::: Records for this exercise
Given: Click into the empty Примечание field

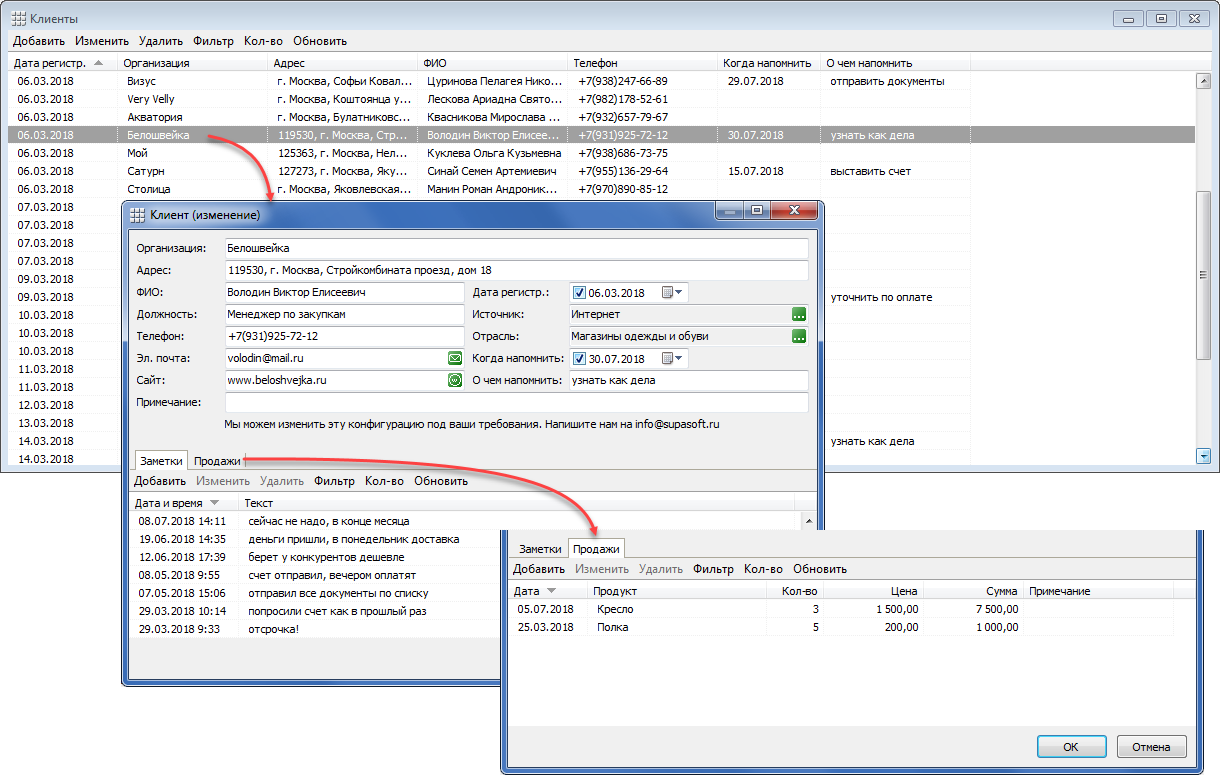Looking at the screenshot, I should pyautogui.click(x=516, y=402).
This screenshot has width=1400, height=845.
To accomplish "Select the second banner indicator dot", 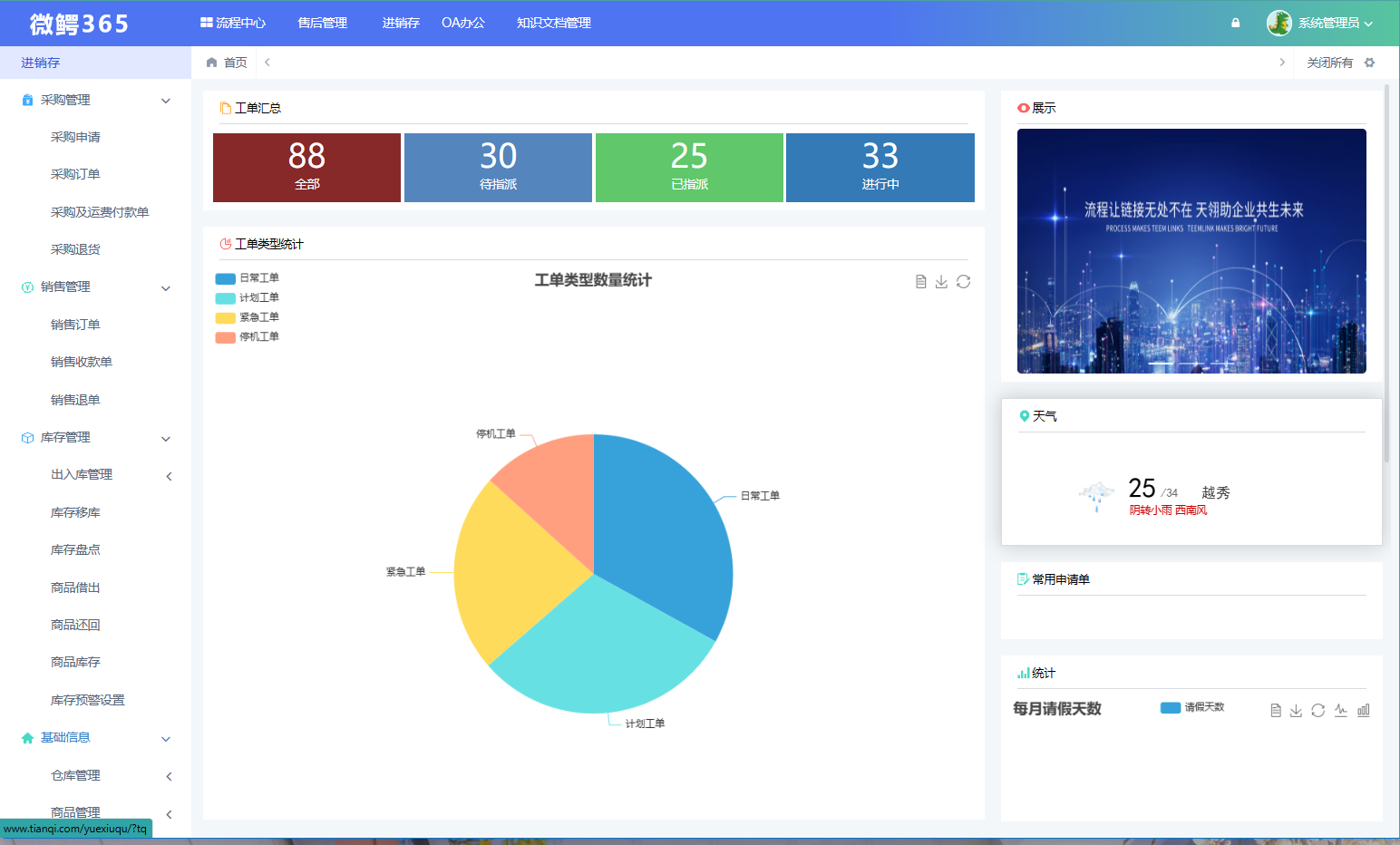I will coord(1191,363).
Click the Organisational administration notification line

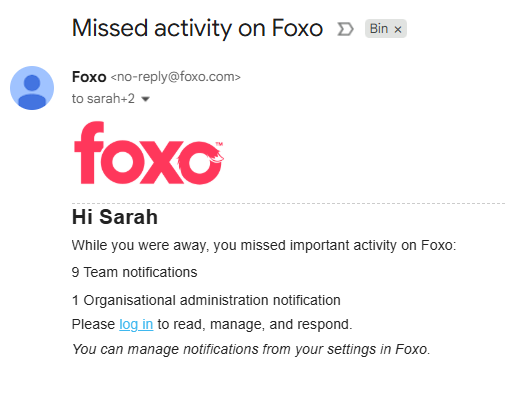pyautogui.click(x=206, y=300)
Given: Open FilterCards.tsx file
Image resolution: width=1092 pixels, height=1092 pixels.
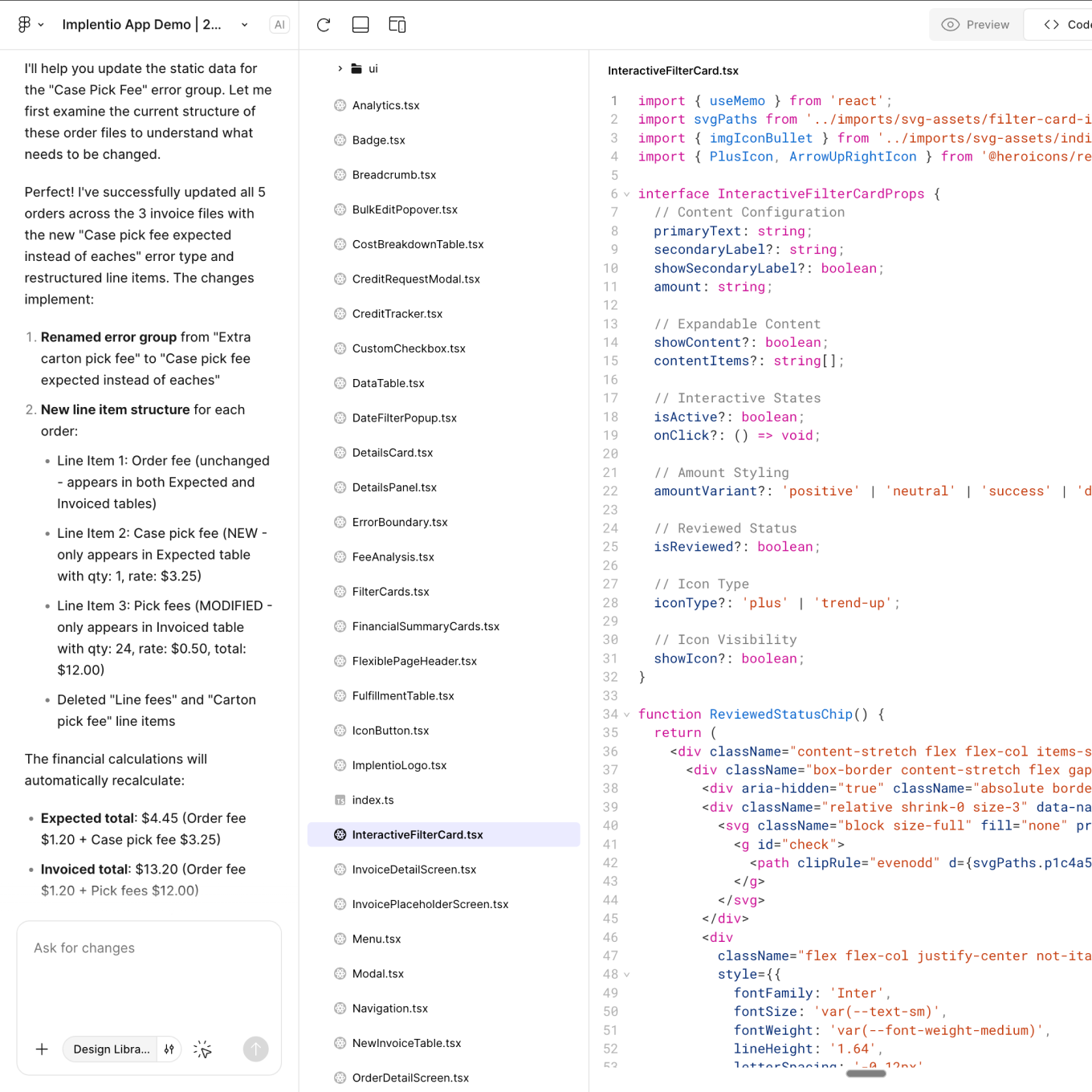Looking at the screenshot, I should coord(391,592).
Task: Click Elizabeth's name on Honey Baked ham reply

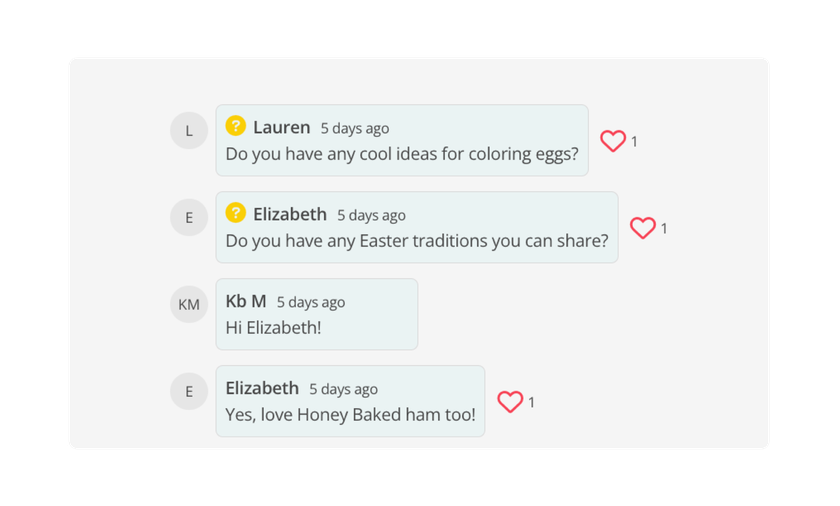Action: click(262, 388)
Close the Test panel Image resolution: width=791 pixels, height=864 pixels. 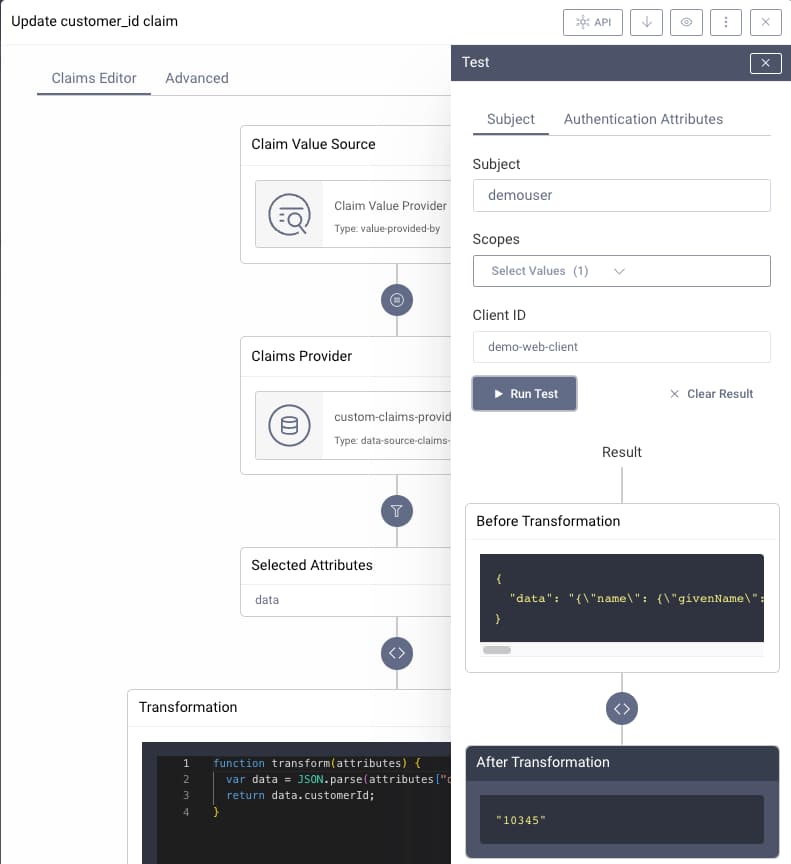tap(765, 63)
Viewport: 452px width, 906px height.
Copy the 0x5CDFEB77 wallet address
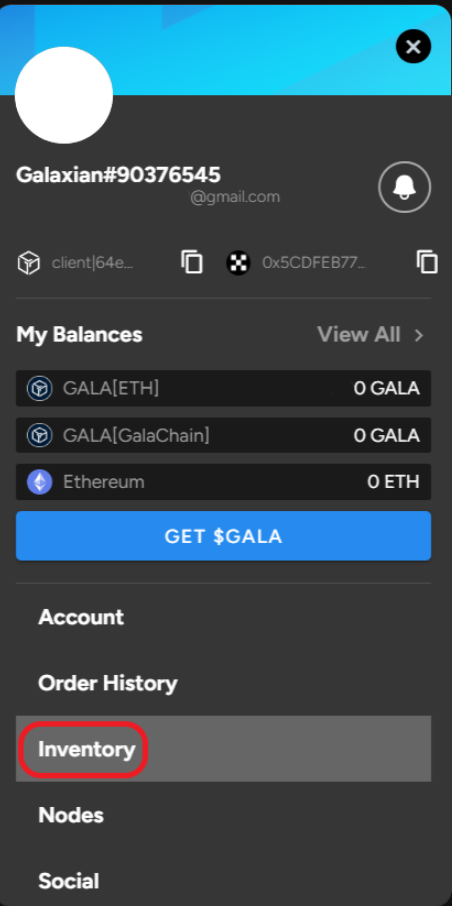click(x=427, y=262)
::::::
Set down, exactly as written, each line from the one that contains "Viewport: 452px width, 906px height." to the last line of the records, but none of the pictures.

Viewport: 452px width, 906px height.
Copy the 0x5CDFEB77 wallet address
click(x=427, y=262)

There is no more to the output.